* EXERCISE
Reproduce the stretch of records from the line containing "This screenshot has height=880, width=1915." through the end of the records, substituting "drawing pad" for "signature pad" and leaving everything else unchanged.
-- Start of GIVEN RECORDS --
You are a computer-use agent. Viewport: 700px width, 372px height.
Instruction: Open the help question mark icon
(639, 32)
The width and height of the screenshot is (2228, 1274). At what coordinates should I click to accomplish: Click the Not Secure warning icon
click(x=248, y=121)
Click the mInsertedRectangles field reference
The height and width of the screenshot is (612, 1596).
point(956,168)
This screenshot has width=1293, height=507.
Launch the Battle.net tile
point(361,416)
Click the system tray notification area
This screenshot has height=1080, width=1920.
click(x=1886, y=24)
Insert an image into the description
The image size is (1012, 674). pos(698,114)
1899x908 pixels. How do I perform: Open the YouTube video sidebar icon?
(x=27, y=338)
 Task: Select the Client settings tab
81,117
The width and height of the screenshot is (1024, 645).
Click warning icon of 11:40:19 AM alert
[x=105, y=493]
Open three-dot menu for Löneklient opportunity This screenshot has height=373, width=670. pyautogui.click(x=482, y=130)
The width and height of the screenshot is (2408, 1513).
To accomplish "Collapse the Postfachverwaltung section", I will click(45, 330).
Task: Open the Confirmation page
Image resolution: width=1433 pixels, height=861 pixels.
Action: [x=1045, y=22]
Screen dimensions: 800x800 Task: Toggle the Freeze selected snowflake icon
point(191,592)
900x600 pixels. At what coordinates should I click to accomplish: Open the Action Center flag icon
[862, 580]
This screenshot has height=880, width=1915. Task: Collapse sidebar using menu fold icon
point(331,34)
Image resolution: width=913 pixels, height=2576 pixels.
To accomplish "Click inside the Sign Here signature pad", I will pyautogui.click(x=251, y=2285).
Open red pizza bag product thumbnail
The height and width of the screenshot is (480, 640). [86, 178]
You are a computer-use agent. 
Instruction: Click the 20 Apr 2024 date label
-- End of GIVEN RECORDS --
* TASK RESPONSE
This screenshot has height=880, width=1915. Task: Collapse sidebar using menu fold icon
point(331,34)
Image resolution: width=913 pixels, height=2576 pixels.
To accomplish "Click inside the Sign Here drawing pad", I will pyautogui.click(x=251, y=2285).
Open red pizza bag product thumbnail
The height and width of the screenshot is (480, 640). [86, 178]
You are a computer-use agent. 
Instruction: Click the 20 Apr 2024 date label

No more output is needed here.